Andrzej Duda o powodzi. "Godzina prawdy o państwie"

6 godziny temu
Andrzej Duda

— Potrzebujemy płaszczyzny merytorycznej debaty na najwyższym poziomie [...], krytycznej, ale twardej i konstruktywnej oceny. Niestety, na jakość dyskursu publicznego wpływają negatywnie obecne realia polityczne. To m.in. brutalizacja życia publicznego, polityczna instrumentalizacja instytucji państwa, kryzys konstytucyjny i motywowana polityczną zemstą niepraworządność, także w wykonaniu obecnej władzy — powiedział Andrzej Duda.

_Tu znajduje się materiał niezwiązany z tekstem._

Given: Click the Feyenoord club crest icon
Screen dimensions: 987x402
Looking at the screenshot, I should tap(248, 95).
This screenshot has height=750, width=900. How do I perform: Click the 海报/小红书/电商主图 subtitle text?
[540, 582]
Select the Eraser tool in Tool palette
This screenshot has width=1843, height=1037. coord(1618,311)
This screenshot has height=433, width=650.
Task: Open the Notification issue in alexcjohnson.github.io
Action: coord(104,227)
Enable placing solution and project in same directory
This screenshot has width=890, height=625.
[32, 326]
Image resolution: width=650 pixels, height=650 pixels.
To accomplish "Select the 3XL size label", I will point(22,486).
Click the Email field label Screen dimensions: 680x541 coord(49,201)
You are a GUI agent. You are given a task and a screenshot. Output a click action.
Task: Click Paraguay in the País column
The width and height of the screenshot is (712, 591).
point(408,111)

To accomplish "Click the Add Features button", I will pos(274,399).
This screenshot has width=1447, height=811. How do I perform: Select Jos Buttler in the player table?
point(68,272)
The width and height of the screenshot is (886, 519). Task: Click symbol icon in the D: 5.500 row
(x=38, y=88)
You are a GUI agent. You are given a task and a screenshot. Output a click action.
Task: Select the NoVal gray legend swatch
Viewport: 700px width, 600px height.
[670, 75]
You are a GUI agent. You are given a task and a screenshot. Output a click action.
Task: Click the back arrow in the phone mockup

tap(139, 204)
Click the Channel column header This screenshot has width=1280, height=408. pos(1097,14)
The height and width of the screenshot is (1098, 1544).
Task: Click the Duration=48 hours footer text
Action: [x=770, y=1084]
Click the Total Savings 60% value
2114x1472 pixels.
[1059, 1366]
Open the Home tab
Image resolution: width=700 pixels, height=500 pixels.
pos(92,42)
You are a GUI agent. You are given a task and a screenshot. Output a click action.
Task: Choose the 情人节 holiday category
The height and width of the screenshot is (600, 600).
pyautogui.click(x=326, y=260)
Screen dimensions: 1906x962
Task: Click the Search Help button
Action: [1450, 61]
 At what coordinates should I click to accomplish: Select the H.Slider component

W jego ocenie obywatele z trwogą słuchają słów premiera Donalda Tuska o "demokracji walczącej". — Tak naprawdę usprawiedliwia łamanie standardów konstytucyjnych, łamanie prawa, łamanie wszelkich zasad praworządności w sposób absolutnie skrajny — dodał.

Dalszy ciąg materiału pod wideo

— Prowadzi to do paraliżu kluczowych instytucji państwa, do braku zaufania do jego organów, niestabilności prawa oraz polityki gospodarczej i społecznej, w efekcie budzi obawy o wiarygodność i sprawność państwa — przekonywał prezydent.

Dalej mówił o możliwym spowolnieniu gospodarczym i zastoju w obszarze strategicznych inwestycji infrastrukturalnych. — W obliczu wojny za naszą wschodnią granicą wzmacnianie państwa zastępowane jest wojną polityczną i kulturową — mówił.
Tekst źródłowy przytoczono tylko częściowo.